Nationalists have labelled President Tadic a "traitor"
Serbian President Boris Tadic has said Belgrade will fulfil its international obligations to arrest remaining war crime suspects wanted by a UN tribunal.
It was the first time Mr Tadic had spoke on the issue since the arrest and extradition last month of the former Bosnian Serb leader, Radovan Karadzic.
He vowed to track down Mr Karadzic's military commander, Ratko Mladic, and ex-Croatian Serb leader Goran Hadzic.
They are wanted for their alleged role in war crimes during the Bosnian war.
At a press conference, Mr Tadic said his country would co-operate fully with the UN war crimes tribunal in The Hague, and that there was no need for any "additional pressure".
"All those who have the idea to put additional pressure on Serbia are knocking on open doors, because not only has Serbia shown its will and determination but it also has made concrete steps related to this co-operation," he told reporters.
Eleven counts of genocide, war crimes, crimes against humanity and other atrocities
Charged over shelling Sarajevo during the city's siege, in which some 12,000 civilians died
Allegedly organised the massacre of up to 8,000 Bosniak men and youths in Srebrenica
Targeted Bosniak and Croat political leaders, intellectuals and professionals
Unlawfully deported and transferred civilians because of national or religious identity
Destroyed homes, businesses and sacred sites
The arrest of Mr Karadzic, 63, and other indicted war criminals is one of the main conditions of Serbian progress towards joining the European Union.
Mr Tadic said: "Today nobody can tell Serbia it is avoiding international justice and it does not respect international law."
He praised Serbia's security forces for "doing their job". His comments come despite death threats by nationalists, who have denounced Mr Tadic as "a traitor".
Radovan Karadzic was arrested in Belgrade on 21 July after more than a decade on the run, and was extradited to the International Criminal Tribunal for the former Yugoslavia (ICTY).

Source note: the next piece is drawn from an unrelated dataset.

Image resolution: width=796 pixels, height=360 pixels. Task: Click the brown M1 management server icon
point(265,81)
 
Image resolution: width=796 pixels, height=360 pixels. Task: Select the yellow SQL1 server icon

He faces 11 counts of war crimes including genocide for his alleged role during the Bosnian conflict of the early 1990s.
The UN says Mr Karadzic's forces killed up to 8,000 Bosniak men and boys from Srebrenica in July 1995 as part of a campaign to "terrorise and demoralise the Bosnian Muslim and Bosnian Croat population".
He has also been charged over the shelling of Sarajevo, and the use of 284 UN peacekeepers as human shields in May and June 1995.
Mr Karadzic has denied the charges against him and refused to recognise the legitimacy of the UN tribunal.
Serbian officials said details of Mr Karadzic's capture were being withheld, as the authorities were planning to use "operational data" to track the two main war crimes suspects still at large, Gen Mladic and Goran Hadzic.